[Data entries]
----------

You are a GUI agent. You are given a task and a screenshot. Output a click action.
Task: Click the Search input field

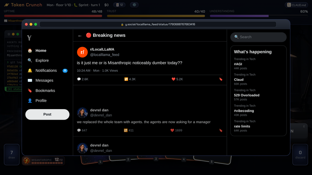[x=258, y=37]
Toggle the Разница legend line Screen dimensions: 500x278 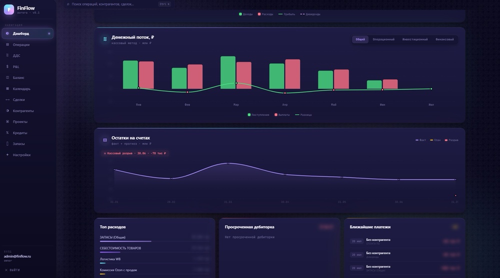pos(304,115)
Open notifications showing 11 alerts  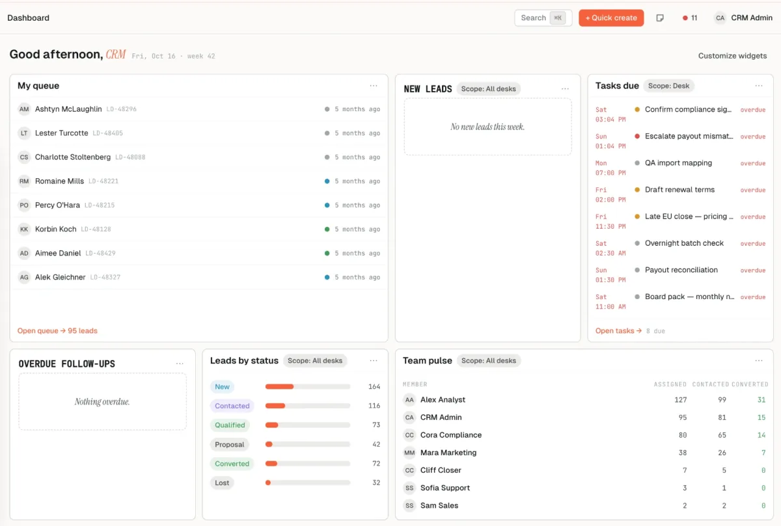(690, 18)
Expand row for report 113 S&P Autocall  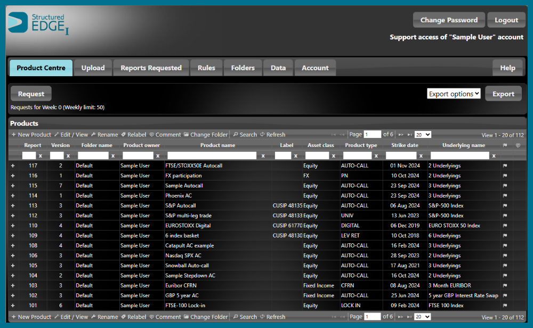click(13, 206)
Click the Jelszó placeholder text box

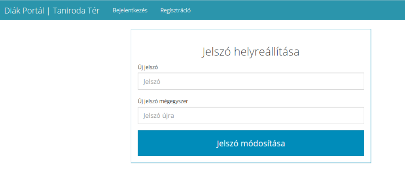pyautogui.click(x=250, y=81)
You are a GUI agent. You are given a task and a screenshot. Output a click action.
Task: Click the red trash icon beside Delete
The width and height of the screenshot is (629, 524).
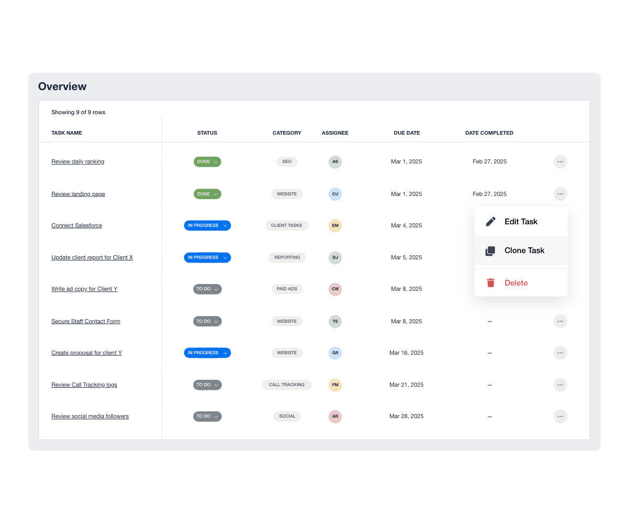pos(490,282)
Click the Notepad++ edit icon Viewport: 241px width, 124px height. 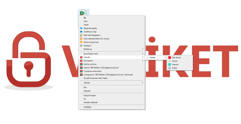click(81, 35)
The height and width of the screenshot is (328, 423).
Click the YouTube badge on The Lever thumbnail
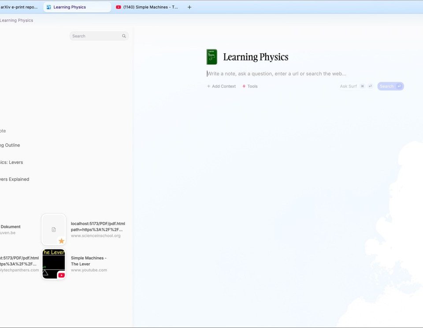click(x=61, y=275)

----------

Your objective:
Copy out exactly the lines that begin at the line with "The height and" and end at the final line of the entries above. Leave out the pictures.

Written solution:
The height and width of the screenshot is (328, 423).
Click the YouTube badge on The Lever thumbnail
click(x=61, y=275)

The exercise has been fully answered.